Experten zufolge ist die geplante Reform samt höherer Beiträge allerdings dafür verantwortlich, dass im kommenden Jahr die Krankenversicherung ohne Defizit auskommt und eine ausgeglichene Bilanz vorweisen wird. Deswegen seien 2011 für gesetzlich Krankenversicherte keine Zusatzbeiträge auf breiter Front nötig. Die normalen Beitragseinnahmen reichen den neuen Prognosen zufolge aus, die Ausgaben des Gesundheitsfonds zu 100 Prozent zu finanzieren. Das teilte nach zweitägiger Berechnung gestern der Schätzerkreis mit, an dem Vertreter des Bundesversicherungsamts, des Gesundheitsministeriums und des Spitzenverbands der gesetzlichen Krankenversicherung (GKV) teilnahmen.

Für das laufende Jahr urteilten die Schätzer: "Aufgrund der günstigen konjunkturellen Entwicklung wird der Gesundheitsfonds höhere Einnahmen erzielen als bislang erwartet." Mit einer Summe von 173,5 Milliarden Euro liegt das Ergebnis etwa eine Milliarde höher als zuletzt geschätzt. Noch besser sieht es für das kommende Jahr aus.

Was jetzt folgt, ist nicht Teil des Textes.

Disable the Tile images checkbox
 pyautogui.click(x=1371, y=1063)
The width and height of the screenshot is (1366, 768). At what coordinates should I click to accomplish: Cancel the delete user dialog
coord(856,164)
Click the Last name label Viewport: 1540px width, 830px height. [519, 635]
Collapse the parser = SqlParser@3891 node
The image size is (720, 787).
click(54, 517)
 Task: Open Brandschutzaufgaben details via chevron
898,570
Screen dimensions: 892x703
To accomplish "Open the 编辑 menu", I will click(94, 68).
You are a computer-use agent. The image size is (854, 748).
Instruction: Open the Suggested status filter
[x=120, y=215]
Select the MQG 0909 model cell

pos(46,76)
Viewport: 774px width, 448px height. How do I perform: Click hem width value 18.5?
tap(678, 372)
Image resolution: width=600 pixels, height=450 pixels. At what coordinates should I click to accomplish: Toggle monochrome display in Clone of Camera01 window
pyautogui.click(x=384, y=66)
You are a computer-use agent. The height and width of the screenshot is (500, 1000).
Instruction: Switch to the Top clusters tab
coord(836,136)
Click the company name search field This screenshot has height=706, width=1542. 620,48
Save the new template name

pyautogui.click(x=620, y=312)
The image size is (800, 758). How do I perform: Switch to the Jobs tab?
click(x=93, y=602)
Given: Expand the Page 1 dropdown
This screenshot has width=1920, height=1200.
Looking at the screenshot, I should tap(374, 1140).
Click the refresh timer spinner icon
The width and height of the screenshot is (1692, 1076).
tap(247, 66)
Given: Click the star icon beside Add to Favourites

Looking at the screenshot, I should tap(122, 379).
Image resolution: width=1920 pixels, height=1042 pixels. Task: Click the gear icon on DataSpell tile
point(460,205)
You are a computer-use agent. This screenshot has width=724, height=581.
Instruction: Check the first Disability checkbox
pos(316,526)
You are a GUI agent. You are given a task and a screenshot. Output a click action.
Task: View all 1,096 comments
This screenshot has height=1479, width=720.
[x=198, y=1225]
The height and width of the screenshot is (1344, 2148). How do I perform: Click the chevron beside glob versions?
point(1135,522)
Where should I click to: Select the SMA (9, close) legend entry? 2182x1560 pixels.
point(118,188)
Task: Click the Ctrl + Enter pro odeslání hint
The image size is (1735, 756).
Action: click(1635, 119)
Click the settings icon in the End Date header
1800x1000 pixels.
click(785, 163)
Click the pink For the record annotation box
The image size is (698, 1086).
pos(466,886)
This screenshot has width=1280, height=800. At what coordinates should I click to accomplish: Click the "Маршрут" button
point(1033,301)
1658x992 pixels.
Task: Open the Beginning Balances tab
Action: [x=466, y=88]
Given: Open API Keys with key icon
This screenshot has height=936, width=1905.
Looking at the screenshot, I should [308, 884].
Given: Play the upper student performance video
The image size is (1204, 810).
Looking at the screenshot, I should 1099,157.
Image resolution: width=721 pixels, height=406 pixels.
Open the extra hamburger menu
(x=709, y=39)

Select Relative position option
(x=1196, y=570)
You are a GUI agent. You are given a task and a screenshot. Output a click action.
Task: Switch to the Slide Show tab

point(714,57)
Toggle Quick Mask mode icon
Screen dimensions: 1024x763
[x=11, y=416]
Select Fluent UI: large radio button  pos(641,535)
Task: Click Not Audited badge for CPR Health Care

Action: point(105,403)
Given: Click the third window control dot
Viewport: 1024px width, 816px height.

Für das Jahr 2011 würden Einnahmen des Gesundheitsfonds in Höhe von 181,1 Milliarden Euro erwartet, die voraussichtlichen Ausgaben der Krankenkassen betrügen 178,9 Milliarden. "Damit können im Jahr 2011 voraussichtlich alle Ausgaben der Krankenkassen durch Zuweisungen aus dem Gesundheitsfonds im Durchschnitt gedeckt werden." Die Experten hatten bereits die Folgen der momentan diskutierten Gesundheitsreform mit eingerechnet.

Dementsprechend stellte die Vorstandsvorsitzende des GKV-Spitzenverbands, Doris Pfeiffer, klar: "Es ist das Verdienst der laufenden Gesundheitsreform, dass das für 2011 erwartete Defizit von rund zehn Milliarden Euro im kommenden Jahr ausbleibt." Der große Wermutstropfen sei aber dabei, "dass die Stabilität der Finanzen mit einer deutlichen Mehrbelastung der Beitragszahler durch einen erhöhten Krankenkassenbeitrag erkauft wird." So müssten die Beitragszahler zum Ausgleich des Defizits in Form höherer Beiträge etwa 6,3 Milliarden Euro mehr zahlen, nur ein kleiner Anteil entfalle auf echte Einsparungen. "Dies liegt auch daran, dass es im kommenden Jahr statt einer Nullrunde deutliche Einnahmezuwächse bei Ärzten und Krankenhäusern geben wird", kritisierte Pfeiffer.

Die Vorstandsvorsitzende der größten deutschen gesetzlichen Krankenkasse Barmer GEK, Birgit Fischer, sagte dem Hamburger Abendblatt, trotz der voraussichtlich besseren Einnahmeentwicklung führe an den vorgesehenen Reformen kein Weg vorbei. "Bundesgesundheitsminister Rösler darf jetzt auf keinen Fall den Begehrlichkeiten der Leistungserbringer nachgeben, damit die Stabilität der Versorgung nicht gefährdet wird", forderte Fischer.

Der Vorsitzende des Ärztevebandes Marburger Bund, Rudolf Henke, wandte sich im Abendblatt gegen Forderungen, künftig bei Ärzten und Krankenhäusern zu sparen. Es habe schon Leistungsverdichtungen und Produktivitätszuwächse gegeben, deswegen seien die in 2008 vereinbarten Honorarsteigerungen gerechtfertigt gewesen.